-- Task prompt --
Nothing should differ. Repeat every record as written.

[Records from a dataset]
- Opening Delimiter -

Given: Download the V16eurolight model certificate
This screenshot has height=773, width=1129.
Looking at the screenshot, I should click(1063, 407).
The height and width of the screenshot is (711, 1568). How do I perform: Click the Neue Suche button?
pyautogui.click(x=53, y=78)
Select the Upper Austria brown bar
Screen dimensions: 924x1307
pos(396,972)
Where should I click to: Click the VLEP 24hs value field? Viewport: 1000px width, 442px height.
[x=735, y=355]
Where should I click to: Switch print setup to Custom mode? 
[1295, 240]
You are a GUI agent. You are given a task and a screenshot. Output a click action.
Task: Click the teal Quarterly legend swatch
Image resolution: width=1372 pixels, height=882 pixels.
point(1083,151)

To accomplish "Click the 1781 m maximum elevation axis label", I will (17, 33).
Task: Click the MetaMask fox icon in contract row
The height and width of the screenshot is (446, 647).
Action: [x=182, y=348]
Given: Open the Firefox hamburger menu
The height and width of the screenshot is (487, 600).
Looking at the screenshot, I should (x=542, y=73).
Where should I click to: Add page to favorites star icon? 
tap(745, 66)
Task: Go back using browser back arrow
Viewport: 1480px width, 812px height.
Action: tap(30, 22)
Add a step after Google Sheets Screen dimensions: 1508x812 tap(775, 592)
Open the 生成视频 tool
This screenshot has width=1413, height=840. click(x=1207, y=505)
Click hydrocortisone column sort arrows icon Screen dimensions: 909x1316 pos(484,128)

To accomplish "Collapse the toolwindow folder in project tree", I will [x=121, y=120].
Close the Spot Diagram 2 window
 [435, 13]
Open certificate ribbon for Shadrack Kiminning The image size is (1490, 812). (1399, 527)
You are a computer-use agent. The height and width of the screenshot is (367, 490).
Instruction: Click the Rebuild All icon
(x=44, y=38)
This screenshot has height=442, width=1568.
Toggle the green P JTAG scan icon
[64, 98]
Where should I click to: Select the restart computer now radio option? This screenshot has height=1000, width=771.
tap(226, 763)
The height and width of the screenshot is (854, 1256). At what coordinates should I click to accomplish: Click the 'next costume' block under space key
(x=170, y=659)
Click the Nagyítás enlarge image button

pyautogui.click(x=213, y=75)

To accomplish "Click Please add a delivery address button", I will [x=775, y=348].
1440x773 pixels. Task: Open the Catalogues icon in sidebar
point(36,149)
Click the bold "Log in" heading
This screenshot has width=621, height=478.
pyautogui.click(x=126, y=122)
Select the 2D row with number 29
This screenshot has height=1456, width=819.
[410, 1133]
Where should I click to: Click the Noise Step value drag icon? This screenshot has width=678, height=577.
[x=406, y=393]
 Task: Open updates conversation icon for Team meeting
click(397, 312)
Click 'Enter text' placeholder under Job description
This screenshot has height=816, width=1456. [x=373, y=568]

- Closing Delimiter -

-- Task answer --
Given: Download the V16eurolight model certificate
This screenshot has height=773, width=1129.
Looking at the screenshot, I should click(1063, 407).
The height and width of the screenshot is (711, 1568). How do I perform: Click the Neue Suche button?
pyautogui.click(x=53, y=78)
Select the Upper Austria brown bar
Screen dimensions: 924x1307
pos(396,972)
Where should I click to: Click the VLEP 24hs value field? Viewport: 1000px width, 442px height.
[x=735, y=355]
Where should I click to: Switch print setup to Custom mode? 
[1295, 240]
You are a GUI agent. You are given a task and a screenshot. Output a click action.
Task: Click the teal Quarterly legend swatch
Image resolution: width=1372 pixels, height=882 pixels.
point(1083,151)

To accomplish "Click the 1781 m maximum elevation axis label", I will (17, 33).
Task: Click the MetaMask fox icon in contract row
The height and width of the screenshot is (446, 647).
Action: [x=182, y=348]
Given: Open the Firefox hamburger menu
The height and width of the screenshot is (487, 600).
Looking at the screenshot, I should (x=542, y=73).
Where should I click to: Add page to favorites star icon? 
tap(745, 66)
Task: Go back using browser back arrow
Viewport: 1480px width, 812px height.
Action: tap(30, 22)
Add a step after Google Sheets Screen dimensions: 1508x812 tap(775, 592)
Open the 生成视频 tool
This screenshot has width=1413, height=840. click(x=1207, y=505)
Click hydrocortisone column sort arrows icon Screen dimensions: 909x1316 pos(484,128)

To accomplish "Collapse the toolwindow folder in project tree", I will [x=121, y=120].
Close the Spot Diagram 2 window
 [435, 13]
Open certificate ribbon for Shadrack Kiminning The image size is (1490, 812). (1399, 527)
You are a computer-use agent. The height and width of the screenshot is (367, 490).
Instruction: Click the Rebuild All icon
(x=44, y=38)
This screenshot has height=442, width=1568.
Toggle the green P JTAG scan icon
[64, 98]
Where should I click to: Select the restart computer now radio option? This screenshot has height=1000, width=771.
tap(226, 763)
The height and width of the screenshot is (854, 1256). At what coordinates should I click to accomplish: Click the 'next costume' block under space key
(x=170, y=659)
Click the Nagyítás enlarge image button

pyautogui.click(x=213, y=75)

To accomplish "Click Please add a delivery address button", I will [x=775, y=348].
1440x773 pixels. Task: Open the Catalogues icon in sidebar
point(36,149)
Click the bold "Log in" heading
This screenshot has width=621, height=478.
pyautogui.click(x=126, y=122)
Select the 2D row with number 29
This screenshot has height=1456, width=819.
[410, 1133]
Where should I click to: Click the Noise Step value drag icon? This screenshot has width=678, height=577.
[x=406, y=393]
 Task: Open updates conversation icon for Team meeting
click(397, 312)
Click 'Enter text' placeholder under Job description
This screenshot has height=816, width=1456. [x=373, y=568]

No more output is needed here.